É isso, Almodóvar nos brinda mais uma vez com poesia em forma de cinema. Ou cinema em forma de poesia?

Um melodrama bom de assistir, contando a história do pequeno Salvador Mallo, que vai de solista do coral da escola até roteirista e diretor de cinema.

Cheio de dores e doenças, físicas e psicológicas, um quadro depressivo, aquela melancolia pesada como companhia. No dia em que sente uma só dor, é ateu; porém, quando tem várias ao mesmo tempo, acredita e pede forças a Deus. A velhice é dolorosa e inevitável, insiste em chegar. Como lidar com isso?

Antonio Banderas faz um Salvador perdido, com olhar triste, pesaroso. Somos presenteados com uma bela atuação, assim como a de Penélope Cruz fazendo Jacinta, uma mulher firme e forte, dona de casa cuidando do filho, em um esforço contínuo para que progrida.

Enquanto isso, no peito do protagonista o passado ressurge cada vez mais. A vida na “cueva” em um vilarejo da Espanha, o fascínio do primeiro desejo, explicitado tanto em pequenos detalhes – como quando o pequenino vira professor – como em uma cena erótica e sublime, onde uma vez mais a simbologia da água está presente.

Almodóvar cria um drama autobiográfico de grande beleza. O longa é cheio de sentimento, sensibilidade e profundidade, com bons diálogos e estilo. Fala muito sobre amor, drogas, vícios, desejos. O complexo de Édipo está aqui, a sempre complicada relação entre mãe (Julieta Serrano, clássica) e filho. Entre eles, temos diálogos tocantes, carregados de carinho e mágoas.

Asier Etxeandia, com muita competência e coração, é Alberto Crespo, ator decadente, entregue ao dragão da heroína. Dragão este que acaba sendo descoberto por Salvador como um remédio para suas dores, contudo, as descobertas tardias são fortes como coice de cavalo. Diretor e ator tem uma briga antiga que vem à tona. Contudo, podem agora ter uma segunda chance e servirem um ao outro para emergirem novamente.

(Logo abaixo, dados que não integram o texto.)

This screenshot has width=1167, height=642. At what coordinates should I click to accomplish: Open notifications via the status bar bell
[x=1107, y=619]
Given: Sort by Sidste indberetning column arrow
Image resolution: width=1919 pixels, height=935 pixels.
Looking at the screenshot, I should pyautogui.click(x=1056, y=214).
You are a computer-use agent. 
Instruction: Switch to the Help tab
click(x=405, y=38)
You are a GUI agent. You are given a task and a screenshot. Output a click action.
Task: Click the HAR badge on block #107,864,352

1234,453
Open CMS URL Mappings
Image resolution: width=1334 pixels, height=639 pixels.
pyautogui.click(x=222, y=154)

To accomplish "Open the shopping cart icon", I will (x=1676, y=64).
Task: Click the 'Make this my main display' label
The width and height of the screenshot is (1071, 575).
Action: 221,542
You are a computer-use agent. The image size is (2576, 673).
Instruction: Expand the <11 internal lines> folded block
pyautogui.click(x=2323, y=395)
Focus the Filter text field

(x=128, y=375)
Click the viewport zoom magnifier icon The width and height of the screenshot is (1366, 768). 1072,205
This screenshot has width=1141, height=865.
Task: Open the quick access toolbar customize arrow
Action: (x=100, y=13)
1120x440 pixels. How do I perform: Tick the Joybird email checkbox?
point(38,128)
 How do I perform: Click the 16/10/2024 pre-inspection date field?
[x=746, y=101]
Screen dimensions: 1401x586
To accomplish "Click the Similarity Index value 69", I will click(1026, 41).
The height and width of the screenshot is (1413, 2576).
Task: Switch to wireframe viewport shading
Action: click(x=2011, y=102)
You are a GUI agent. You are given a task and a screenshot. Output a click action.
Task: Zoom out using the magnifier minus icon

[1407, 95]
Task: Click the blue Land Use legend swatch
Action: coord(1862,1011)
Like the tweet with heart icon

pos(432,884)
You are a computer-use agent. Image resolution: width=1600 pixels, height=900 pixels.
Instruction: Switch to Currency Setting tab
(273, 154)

No teatro, o monólogo de Alberto traz emoções e revelações aos espectadores. Leonardo Sbaraglia atua como o amoroso Federico, velha paixão e fonte inspiradora para o pensamento que o amor pode mover montanhas, mas não basta para salvar quem você ama.

Enquanto os tons de vermelho se sobressaem, a metalinguagem é, ao mesmo tempo, sutil e gritante. O cinema, a sétima arte, é muito; transcendência, expressão, e é, acima de tudo, a salvação de Salvador, ou, melhor: redenção.

Sem dúvidas é um dos melhores filmes desse grande cineasta. Pleno de honestidade e coerência com sua criatividade e capacidade narrativa emocionante e comovente. Há uma sofisticada sobreposição escondida à vista de todos, uma tomada em especial que é uma conclusão preciosa, emocional e otimista da penitência de Salvador, e também um repensar de tudo que assistimos.

Quando na tela vem aparecendo a última cena, o plano abrindo, surgiu uma única frase na minha mente, que desceu e saiu como um sussurro pela minha boca semiaberta: “Que maravilha”.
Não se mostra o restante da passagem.